*THE INPUT*.
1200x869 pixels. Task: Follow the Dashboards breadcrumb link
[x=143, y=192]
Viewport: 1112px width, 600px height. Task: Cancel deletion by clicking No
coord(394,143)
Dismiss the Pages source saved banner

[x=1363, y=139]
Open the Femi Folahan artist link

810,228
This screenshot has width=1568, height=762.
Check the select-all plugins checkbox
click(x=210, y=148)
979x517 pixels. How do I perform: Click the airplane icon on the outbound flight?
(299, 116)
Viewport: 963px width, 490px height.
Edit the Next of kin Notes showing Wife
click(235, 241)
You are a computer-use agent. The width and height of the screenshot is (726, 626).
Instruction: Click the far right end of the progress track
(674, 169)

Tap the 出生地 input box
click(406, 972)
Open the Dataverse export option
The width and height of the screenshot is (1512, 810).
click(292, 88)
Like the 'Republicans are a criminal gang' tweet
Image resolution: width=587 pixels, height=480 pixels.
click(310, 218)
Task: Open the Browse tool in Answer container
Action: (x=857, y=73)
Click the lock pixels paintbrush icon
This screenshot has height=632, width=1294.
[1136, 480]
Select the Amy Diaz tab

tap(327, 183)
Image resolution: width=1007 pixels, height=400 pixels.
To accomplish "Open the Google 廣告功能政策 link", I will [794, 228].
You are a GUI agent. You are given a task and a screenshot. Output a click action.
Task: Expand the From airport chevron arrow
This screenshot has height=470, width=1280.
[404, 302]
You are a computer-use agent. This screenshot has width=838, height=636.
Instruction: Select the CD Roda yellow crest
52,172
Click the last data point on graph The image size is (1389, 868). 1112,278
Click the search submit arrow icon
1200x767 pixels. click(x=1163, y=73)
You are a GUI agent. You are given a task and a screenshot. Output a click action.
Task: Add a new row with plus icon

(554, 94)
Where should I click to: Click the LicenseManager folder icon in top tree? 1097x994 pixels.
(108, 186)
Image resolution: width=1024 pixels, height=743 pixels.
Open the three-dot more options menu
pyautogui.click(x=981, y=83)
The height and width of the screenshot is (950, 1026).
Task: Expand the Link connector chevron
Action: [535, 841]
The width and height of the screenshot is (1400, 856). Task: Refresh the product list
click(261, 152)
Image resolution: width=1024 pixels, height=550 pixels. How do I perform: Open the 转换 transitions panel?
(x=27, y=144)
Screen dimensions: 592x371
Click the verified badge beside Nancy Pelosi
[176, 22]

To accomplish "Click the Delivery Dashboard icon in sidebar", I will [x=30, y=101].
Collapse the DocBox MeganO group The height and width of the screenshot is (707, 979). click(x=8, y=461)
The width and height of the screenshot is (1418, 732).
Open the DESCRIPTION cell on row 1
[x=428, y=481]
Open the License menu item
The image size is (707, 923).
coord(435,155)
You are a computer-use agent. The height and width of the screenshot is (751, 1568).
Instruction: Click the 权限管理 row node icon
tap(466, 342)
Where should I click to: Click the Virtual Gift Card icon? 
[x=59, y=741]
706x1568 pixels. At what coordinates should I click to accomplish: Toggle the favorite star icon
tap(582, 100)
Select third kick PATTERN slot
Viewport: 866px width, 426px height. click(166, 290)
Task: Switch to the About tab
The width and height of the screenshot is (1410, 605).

*WHAT TO DO*.
How many lines in the rows above contain the word "Expand"? Reply with the number only.

*OUTPUT OF THE TASK*.
2